Published 11:00 am Wednesday, December 16, 2015

Jesus of Nazareth was accused of many things — blasphemy, treason, and fraud to name a few of the minor charges. He was never, however, accused of being dull and lifeless. In his three short years of public life, he always excited passion. He ignited zealot revolutionaries. He fueled raging controversies. He brought joy, excitement, hope and life wherever he went. When Jesus came to town, life was never the same again.

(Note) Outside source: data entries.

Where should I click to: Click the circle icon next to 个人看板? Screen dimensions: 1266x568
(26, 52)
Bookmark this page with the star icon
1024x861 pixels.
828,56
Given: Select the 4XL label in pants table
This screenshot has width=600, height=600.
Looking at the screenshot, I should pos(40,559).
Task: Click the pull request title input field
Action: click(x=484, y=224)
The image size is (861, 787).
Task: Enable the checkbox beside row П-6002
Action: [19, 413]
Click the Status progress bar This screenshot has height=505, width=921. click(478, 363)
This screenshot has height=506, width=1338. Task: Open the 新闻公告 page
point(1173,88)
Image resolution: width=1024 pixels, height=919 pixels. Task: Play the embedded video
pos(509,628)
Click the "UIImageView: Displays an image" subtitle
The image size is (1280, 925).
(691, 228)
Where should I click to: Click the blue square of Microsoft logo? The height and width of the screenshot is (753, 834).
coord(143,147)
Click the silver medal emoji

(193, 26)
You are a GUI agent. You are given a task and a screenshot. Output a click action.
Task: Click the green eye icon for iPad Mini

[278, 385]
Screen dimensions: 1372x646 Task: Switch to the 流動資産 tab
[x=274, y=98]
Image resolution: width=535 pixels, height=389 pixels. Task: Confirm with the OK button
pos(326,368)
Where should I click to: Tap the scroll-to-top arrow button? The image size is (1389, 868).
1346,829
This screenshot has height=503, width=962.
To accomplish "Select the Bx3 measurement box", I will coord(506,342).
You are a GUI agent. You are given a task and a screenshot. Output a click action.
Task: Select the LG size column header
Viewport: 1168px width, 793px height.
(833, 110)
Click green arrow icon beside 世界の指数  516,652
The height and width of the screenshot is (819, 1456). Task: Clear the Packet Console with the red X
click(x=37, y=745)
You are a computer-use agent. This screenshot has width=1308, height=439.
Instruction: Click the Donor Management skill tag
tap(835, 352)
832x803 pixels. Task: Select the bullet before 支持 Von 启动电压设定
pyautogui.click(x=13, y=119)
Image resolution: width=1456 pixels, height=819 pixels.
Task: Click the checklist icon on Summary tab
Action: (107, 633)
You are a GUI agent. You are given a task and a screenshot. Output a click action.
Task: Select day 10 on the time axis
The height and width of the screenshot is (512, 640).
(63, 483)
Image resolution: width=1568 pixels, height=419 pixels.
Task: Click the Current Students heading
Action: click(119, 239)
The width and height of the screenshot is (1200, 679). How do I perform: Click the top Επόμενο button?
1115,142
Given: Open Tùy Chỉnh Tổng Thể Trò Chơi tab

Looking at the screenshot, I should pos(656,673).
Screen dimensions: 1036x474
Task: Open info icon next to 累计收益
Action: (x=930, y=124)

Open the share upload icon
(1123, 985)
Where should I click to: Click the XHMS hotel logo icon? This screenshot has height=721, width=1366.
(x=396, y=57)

I thought of that recently as I passed an amusing sight. I drove by a building that once housed a funeral home. The sign out front says it’s now home to a church. Now, I know that a building is just a building. And because it has an auditorium already in it, a defunct funeral home makes a logical site for a church looking for a ready-made meeting place.
I couldn’t help chuckling at the irony, though. Here is a group dedicated to bringing earth-shaking, destiny-changing news of the life-giving Jesus to its neighbors. But they meet in a building designed for mourning the dead.
We’ve all known churches, of course, which indeed belonged in a funeral home. I had a lady at one church tell me, “We’re just waiting for everybody to die off so we can close the doors!” It occurred to me that they had already died. They just hadn’t held the funeral yet.
Contrast her attitude to what Jesus called for from his followers. “You are salt, and salt,” he said, “really ought to be salty. Otherwise it’s worthless. And you are light. But a light that doesn’t provide light isn’t really being a light; it needs to shine so folks can see by it” (Matthew 5:13-16 paraphrased).
Jesus made it clear; he came to liven things up — to bring radical change. And he expects his followers to do the same.
I have a prayer for the church in the funeral home. It is that they become so full of life and love and activity that their neighbors fast forget the former use of their building for funerals. May they convert the reputation of that facility. Let it be known, not as a place of mourning but as a place of celebration and new life.
Jesus would like that turn-about. It’s his specialty to bring life from death and to reverse reputations. It’s what he wants to do for us, too.

Keith Wishum is minister, Williams Road Church of Christ, Americus.